__What is required__: Retype each record exactly.

__Task inputs__:
##############################

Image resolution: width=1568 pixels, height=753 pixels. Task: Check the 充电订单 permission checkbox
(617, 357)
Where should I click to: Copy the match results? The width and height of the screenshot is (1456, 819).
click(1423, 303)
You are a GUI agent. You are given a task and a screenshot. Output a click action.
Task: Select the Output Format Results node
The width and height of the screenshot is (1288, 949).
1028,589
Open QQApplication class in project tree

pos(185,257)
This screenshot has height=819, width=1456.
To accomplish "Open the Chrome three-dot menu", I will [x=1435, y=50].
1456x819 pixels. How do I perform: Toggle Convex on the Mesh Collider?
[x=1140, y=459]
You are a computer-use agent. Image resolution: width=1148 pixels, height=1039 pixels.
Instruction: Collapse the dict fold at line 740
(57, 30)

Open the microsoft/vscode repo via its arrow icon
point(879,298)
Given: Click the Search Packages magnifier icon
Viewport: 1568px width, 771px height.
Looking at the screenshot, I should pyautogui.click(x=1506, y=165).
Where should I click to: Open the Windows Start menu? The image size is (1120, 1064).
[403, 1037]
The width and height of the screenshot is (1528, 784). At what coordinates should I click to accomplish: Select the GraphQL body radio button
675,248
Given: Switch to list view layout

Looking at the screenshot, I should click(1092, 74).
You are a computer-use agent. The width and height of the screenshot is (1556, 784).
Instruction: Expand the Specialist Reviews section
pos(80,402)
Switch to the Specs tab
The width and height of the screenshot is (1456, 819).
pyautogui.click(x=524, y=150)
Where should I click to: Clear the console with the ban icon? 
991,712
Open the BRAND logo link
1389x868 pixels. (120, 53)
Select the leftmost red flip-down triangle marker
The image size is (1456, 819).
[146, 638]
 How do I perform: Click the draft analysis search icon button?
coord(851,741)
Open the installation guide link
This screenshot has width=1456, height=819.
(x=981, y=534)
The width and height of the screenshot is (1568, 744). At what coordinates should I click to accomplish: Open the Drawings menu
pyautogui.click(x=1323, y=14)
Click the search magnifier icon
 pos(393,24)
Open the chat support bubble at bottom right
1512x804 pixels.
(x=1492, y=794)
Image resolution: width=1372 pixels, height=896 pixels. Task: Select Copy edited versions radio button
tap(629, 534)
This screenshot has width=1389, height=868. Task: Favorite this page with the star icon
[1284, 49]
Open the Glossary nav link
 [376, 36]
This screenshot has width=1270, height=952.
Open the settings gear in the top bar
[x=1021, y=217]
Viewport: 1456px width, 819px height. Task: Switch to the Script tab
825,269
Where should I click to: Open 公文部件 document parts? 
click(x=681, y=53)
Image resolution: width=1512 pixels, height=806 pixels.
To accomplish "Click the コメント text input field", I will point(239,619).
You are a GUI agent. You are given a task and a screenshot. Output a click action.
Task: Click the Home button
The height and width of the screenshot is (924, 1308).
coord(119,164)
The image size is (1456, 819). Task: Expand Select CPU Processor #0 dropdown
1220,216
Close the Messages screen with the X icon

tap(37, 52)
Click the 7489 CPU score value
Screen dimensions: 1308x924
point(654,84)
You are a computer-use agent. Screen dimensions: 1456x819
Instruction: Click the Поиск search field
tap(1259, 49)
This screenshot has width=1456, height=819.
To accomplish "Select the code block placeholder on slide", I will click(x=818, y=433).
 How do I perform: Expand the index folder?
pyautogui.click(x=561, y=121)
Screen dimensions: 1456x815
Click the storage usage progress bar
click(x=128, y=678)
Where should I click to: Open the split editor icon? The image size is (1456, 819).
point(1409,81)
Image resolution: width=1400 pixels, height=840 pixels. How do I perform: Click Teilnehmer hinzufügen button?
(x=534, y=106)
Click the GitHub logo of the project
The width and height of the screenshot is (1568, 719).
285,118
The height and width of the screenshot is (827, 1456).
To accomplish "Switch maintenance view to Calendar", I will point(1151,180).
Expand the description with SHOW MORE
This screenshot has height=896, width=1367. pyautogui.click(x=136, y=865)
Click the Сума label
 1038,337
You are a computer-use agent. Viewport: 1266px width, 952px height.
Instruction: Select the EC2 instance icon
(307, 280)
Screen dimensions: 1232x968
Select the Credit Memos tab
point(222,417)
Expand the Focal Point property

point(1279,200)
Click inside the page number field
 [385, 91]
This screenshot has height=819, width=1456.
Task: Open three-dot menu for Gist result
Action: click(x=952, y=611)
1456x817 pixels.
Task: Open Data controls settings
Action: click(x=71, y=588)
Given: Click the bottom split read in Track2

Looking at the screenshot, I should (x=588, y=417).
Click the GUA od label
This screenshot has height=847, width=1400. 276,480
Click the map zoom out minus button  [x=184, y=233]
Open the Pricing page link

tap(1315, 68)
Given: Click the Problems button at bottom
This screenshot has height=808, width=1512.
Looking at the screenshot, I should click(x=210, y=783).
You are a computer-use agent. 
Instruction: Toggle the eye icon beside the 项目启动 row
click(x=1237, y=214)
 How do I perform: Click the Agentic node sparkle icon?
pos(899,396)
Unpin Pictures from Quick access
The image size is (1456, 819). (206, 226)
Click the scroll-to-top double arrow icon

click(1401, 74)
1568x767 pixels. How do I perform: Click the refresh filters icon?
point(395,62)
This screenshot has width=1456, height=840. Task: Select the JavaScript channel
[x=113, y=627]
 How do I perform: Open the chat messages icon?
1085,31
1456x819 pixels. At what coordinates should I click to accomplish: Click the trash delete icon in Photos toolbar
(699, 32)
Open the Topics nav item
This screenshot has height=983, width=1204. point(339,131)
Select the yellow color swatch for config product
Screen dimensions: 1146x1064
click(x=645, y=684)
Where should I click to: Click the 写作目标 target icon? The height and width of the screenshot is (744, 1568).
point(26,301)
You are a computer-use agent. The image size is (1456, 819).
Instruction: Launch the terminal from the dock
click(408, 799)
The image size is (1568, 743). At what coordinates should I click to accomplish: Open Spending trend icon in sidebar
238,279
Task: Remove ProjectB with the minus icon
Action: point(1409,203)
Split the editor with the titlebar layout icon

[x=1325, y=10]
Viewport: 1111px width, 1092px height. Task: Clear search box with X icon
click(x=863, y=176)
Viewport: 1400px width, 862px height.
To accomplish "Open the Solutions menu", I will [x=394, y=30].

##############################

__Written answer__:
Image resolution: width=1568 pixels, height=753 pixels. Task: Check the 充电订单 permission checkbox
(617, 357)
Where should I click to: Copy the match results? The width and height of the screenshot is (1456, 819).
click(1423, 303)
You are a GUI agent. You are given a task and a screenshot. Output a click action.
Task: Select the Output Format Results node
The width and height of the screenshot is (1288, 949).
1028,589
Open QQApplication class in project tree

pos(185,257)
This screenshot has height=819, width=1456.
To accomplish "Open the Chrome three-dot menu", I will [x=1435, y=50].
1456x819 pixels. How do I perform: Toggle Convex on the Mesh Collider?
[x=1140, y=459]
You are a computer-use agent. Image resolution: width=1148 pixels, height=1039 pixels.
Instruction: Collapse the dict fold at line 740
(57, 30)

Open the microsoft/vscode repo via its arrow icon
point(879,298)
Given: Click the Search Packages magnifier icon
Viewport: 1568px width, 771px height.
Looking at the screenshot, I should pyautogui.click(x=1506, y=165).
Where should I click to: Open the Windows Start menu? The image size is (1120, 1064).
[403, 1037]
The width and height of the screenshot is (1528, 784). At what coordinates should I click to accomplish: Select the GraphQL body radio button
675,248
Given: Switch to list view layout

Looking at the screenshot, I should click(1092, 74).
You are a computer-use agent. The width and height of the screenshot is (1556, 784).
Instruction: Expand the Specialist Reviews section
pos(80,402)
Switch to the Specs tab
The width and height of the screenshot is (1456, 819).
pyautogui.click(x=524, y=150)
Where should I click to: Clear the console with the ban icon? 
991,712
Open the BRAND logo link
1389x868 pixels. (120, 53)
Select the leftmost red flip-down triangle marker
The image size is (1456, 819).
[146, 638]
 How do I perform: Click the draft analysis search icon button?
coord(851,741)
Open the installation guide link
This screenshot has width=1456, height=819.
(x=981, y=534)
The width and height of the screenshot is (1568, 744). At what coordinates should I click to accomplish: Open the Drawings menu
pyautogui.click(x=1323, y=14)
Click the search magnifier icon
 pos(393,24)
Open the chat support bubble at bottom right
1512x804 pixels.
(x=1492, y=794)
Image resolution: width=1372 pixels, height=896 pixels. Task: Select Copy edited versions radio button
tap(629, 534)
This screenshot has width=1389, height=868. Task: Favorite this page with the star icon
[1284, 49]
Open the Glossary nav link
 [376, 36]
This screenshot has width=1270, height=952.
Open the settings gear in the top bar
[x=1021, y=217]
Viewport: 1456px width, 819px height. Task: Switch to the Script tab
825,269
Where should I click to: Open 公文部件 document parts? 
click(x=681, y=53)
Image resolution: width=1512 pixels, height=806 pixels.
To accomplish "Click the コメント text input field", I will point(239,619).
You are a GUI agent. You are given a task and a screenshot. Output a click action.
Task: Click the Home button
The height and width of the screenshot is (924, 1308).
coord(119,164)
The image size is (1456, 819). Task: Expand Select CPU Processor #0 dropdown
1220,216
Close the Messages screen with the X icon

tap(37, 52)
Click the 7489 CPU score value
Screen dimensions: 1308x924
point(654,84)
You are a computer-use agent. Screen dimensions: 1456x819
Instruction: Click the Поиск search field
tap(1259, 49)
This screenshot has width=1456, height=819.
To accomplish "Select the code block placeholder on slide", I will click(x=818, y=433).
 How do I perform: Expand the index folder?
pyautogui.click(x=561, y=121)
Screen dimensions: 1456x815
Click the storage usage progress bar
click(x=128, y=678)
Where should I click to: Open the split editor icon? The image size is (1456, 819).
point(1409,81)
Image resolution: width=1400 pixels, height=840 pixels. How do I perform: Click Teilnehmer hinzufügen button?
(x=534, y=106)
Click the GitHub logo of the project
The width and height of the screenshot is (1568, 719).
285,118
The height and width of the screenshot is (827, 1456).
To accomplish "Switch maintenance view to Calendar", I will point(1151,180).
Expand the description with SHOW MORE
This screenshot has height=896, width=1367. pyautogui.click(x=136, y=865)
Click the Сума label
 1038,337
You are a computer-use agent. Viewport: 1266px width, 952px height.
Instruction: Select the EC2 instance icon
(307, 280)
Screen dimensions: 1232x968
Select the Credit Memos tab
point(222,417)
Expand the Focal Point property

point(1279,200)
Click inside the page number field
 [385, 91]
This screenshot has height=819, width=1456.
Task: Open three-dot menu for Gist result
Action: click(x=952, y=611)
1456x817 pixels.
Task: Open Data controls settings
Action: click(x=71, y=588)
Given: Click the bottom split read in Track2

Looking at the screenshot, I should (x=588, y=417).
Click the GUA od label
This screenshot has height=847, width=1400. 276,480
Click the map zoom out minus button  [x=184, y=233]
Open the Pricing page link

tap(1315, 68)
Given: Click the Problems button at bottom
This screenshot has height=808, width=1512.
Looking at the screenshot, I should click(x=210, y=783).
You are a computer-use agent. 
Instruction: Toggle the eye icon beside the 项目启动 row
click(x=1237, y=214)
 How do I perform: Click the Agentic node sparkle icon?
pos(899,396)
Unpin Pictures from Quick access
The image size is (1456, 819). (206, 226)
Click the scroll-to-top double arrow icon

click(1401, 74)
1568x767 pixels. How do I perform: Click the refresh filters icon?
point(395,62)
This screenshot has width=1456, height=840. Task: Select the JavaScript channel
[x=113, y=627]
 How do I perform: Open the chat messages icon?
1085,31
1456x819 pixels. At what coordinates should I click to accomplish: Click the trash delete icon in Photos toolbar
(699, 32)
Open the Topics nav item
This screenshot has height=983, width=1204. point(339,131)
Select the yellow color swatch for config product
Screen dimensions: 1146x1064
click(x=645, y=684)
Where should I click to: Click the 写作目标 target icon? The height and width of the screenshot is (744, 1568).
point(26,301)
You are a computer-use agent. The image size is (1456, 819).
Instruction: Launch the terminal from the dock
click(408, 799)
The image size is (1568, 743). At what coordinates should I click to accomplish: Open Spending trend icon in sidebar
238,279
Task: Remove ProjectB with the minus icon
Action: point(1409,203)
Split the editor with the titlebar layout icon

[x=1325, y=10]
Viewport: 1111px width, 1092px height. Task: Clear search box with X icon
click(x=863, y=176)
Viewport: 1400px width, 862px height.
To accomplish "Open the Solutions menu", I will [x=394, y=30].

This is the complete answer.